President says Turkey will go after terrorists wherever they are, as allowed under 1998 agreement
Turkey will never compromise on the Sochi deal on embattled Idlib, Syria and it expects the deal to be implemented, said the country's president on Wednesday.
Speaking to reporters while returning from Azerbaijan, Recep Tayyip Erdogan said, “We want whatever the Sochi deal contains. We cannot compromise on this issue, and whatever is necessary needs to be done.”
On his phone calls last week with Russian President Vladimir Putin, German Chancellor Angela Merkel, and French President Emmanuel Macron, in which the leaders agreed on a meeting on Idlib for March 5, Erdogan said the venue of the meeting “will probably be Istanbul.”
He said whether the meetings would be bilateral or quadrilateral would be agreed on later.
Since Turkey and Russia reached a deal on Idlib in 2018 under which acts of aggression are supposed to be prohibited there, over 1,300 civilians have been killed in the de-escalation zone.
Following intense attacks by the Assad regime and its allies, over a million Syrians have flocked towards the Turkish border.
Since the eruption of the bloody civil war in Syria in 2011, Turkey has taken in some 3.7 million fleeing Syrians, making Turkey the world’s top refugee-hosting country.
Rebuffing critics who call Turkey’s presence in northern Syria – across the Turkish border – an “invasion,” Erdogan pointed to 1998 Adana Agreement between Turkey and the then-Syrian government.
“Turkey is here [in Syria] based on the Adana deal,” he said. “What is the process in Adana deal? You will follow the terror groups wherever they go.
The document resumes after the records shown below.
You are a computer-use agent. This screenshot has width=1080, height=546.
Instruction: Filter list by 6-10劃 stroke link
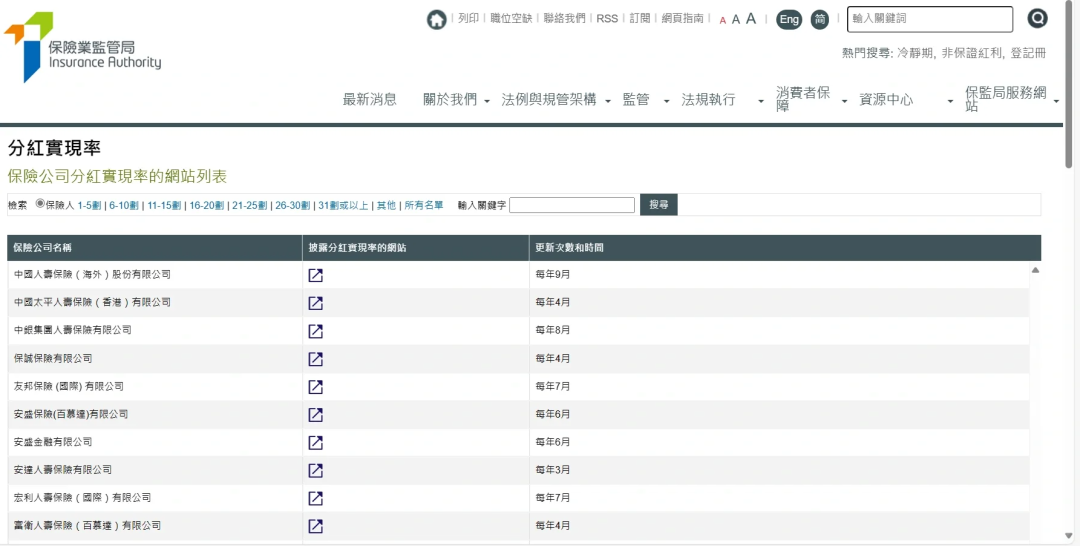pyautogui.click(x=124, y=205)
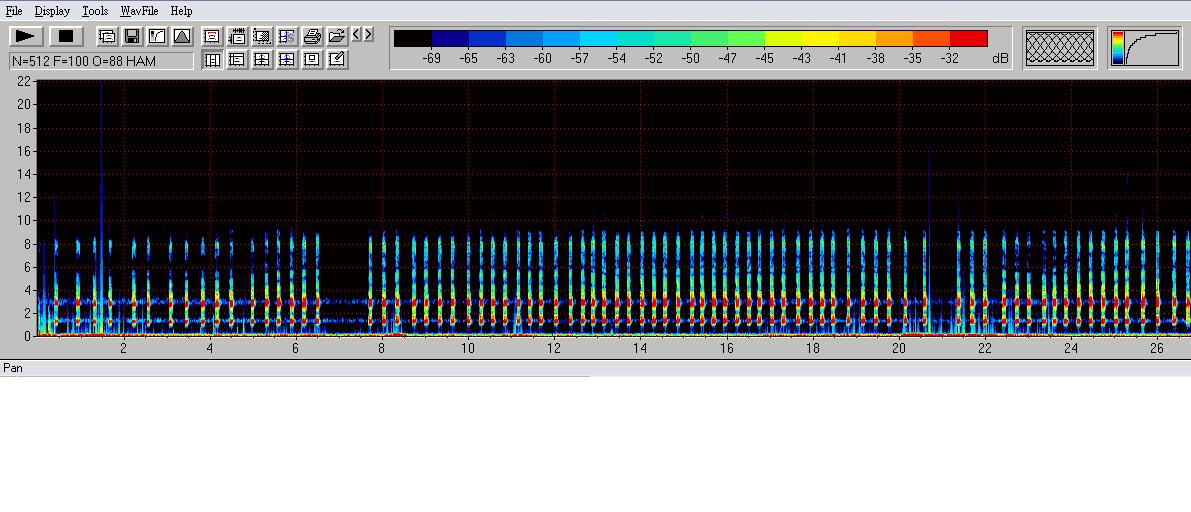
Task: Click the pencil edit note icon
Action: [337, 60]
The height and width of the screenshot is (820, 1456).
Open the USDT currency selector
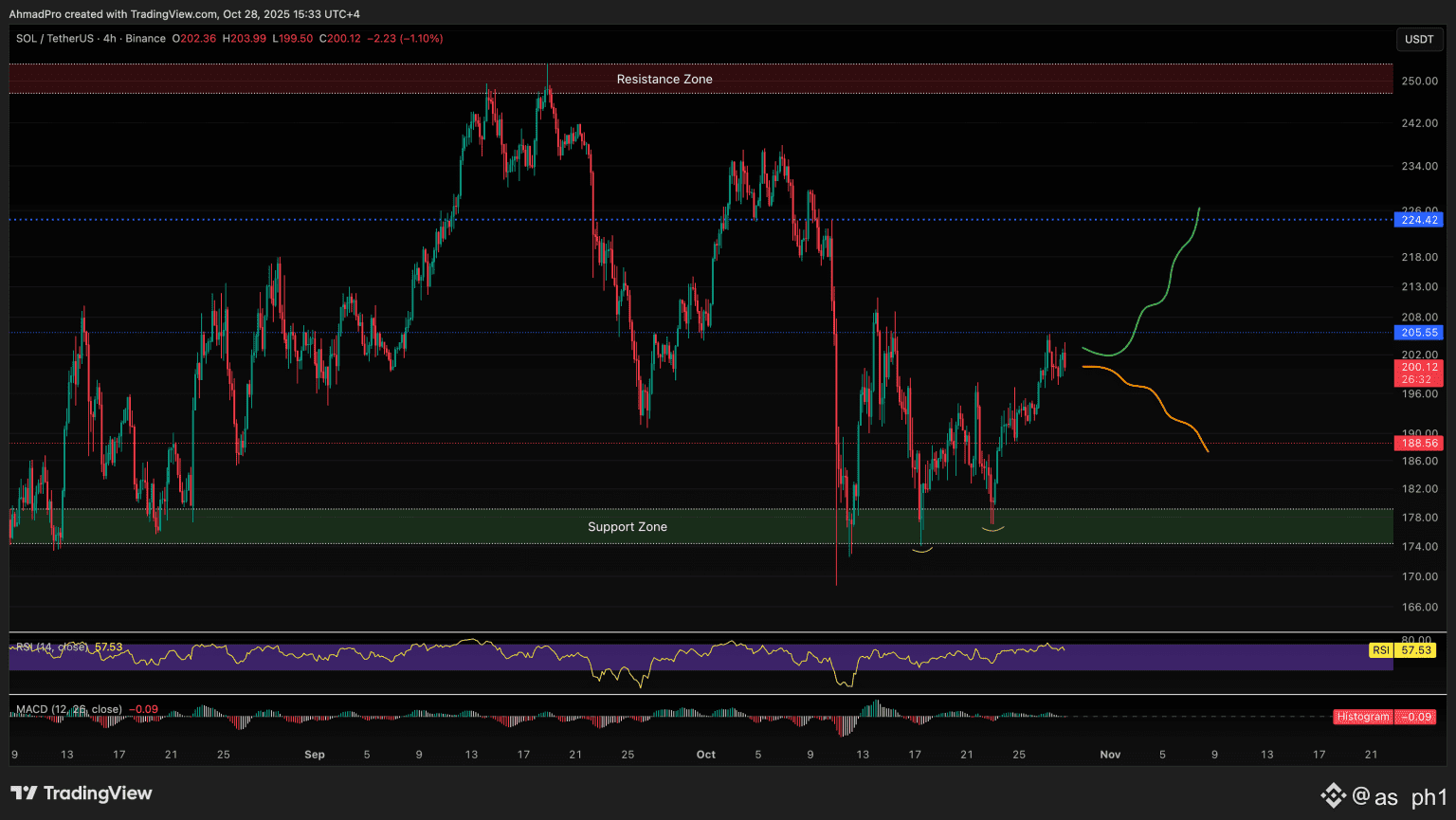pyautogui.click(x=1418, y=39)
This is what Turkey is doing, and right now we are going after the terror organizations,” Erdogan said, adding that these terror groups are PKK, YPG, PYD, Daesh/ISIS and other terror groups.
Since 2016, Turkey has launched a trio of successful anti-terrorist operations across its border into northern Syria to prevent the formation of a terror corridor and enable peaceful settlement by locals: Operations Euphrates Shield (2016), Olive Branch (2018), and Peace Spring (October 2019).
Signed in Turkey’s southern city of Adana in 1998, the agreement was aimed at easing Ankara’s concerns over the presence of the PKK terror group in Syria. In its decades-long terror campaign, the PKK has killed 40,000 people in Turkey, including women, children and infants. It is also listed as a terrorist organization by Turkey, the U.S. and the European Union. The YPG is the PKK’s branch in Syria.
Under the agreement, Syria recognized the PKK as a terrorist group and banned all its activities and those of its affiliated groups within the country’s territory.
The Syrian regime guaranteed that it would not permit any activity "which emanates from its territory aimed at jeopardizing the security and stability of Turkey."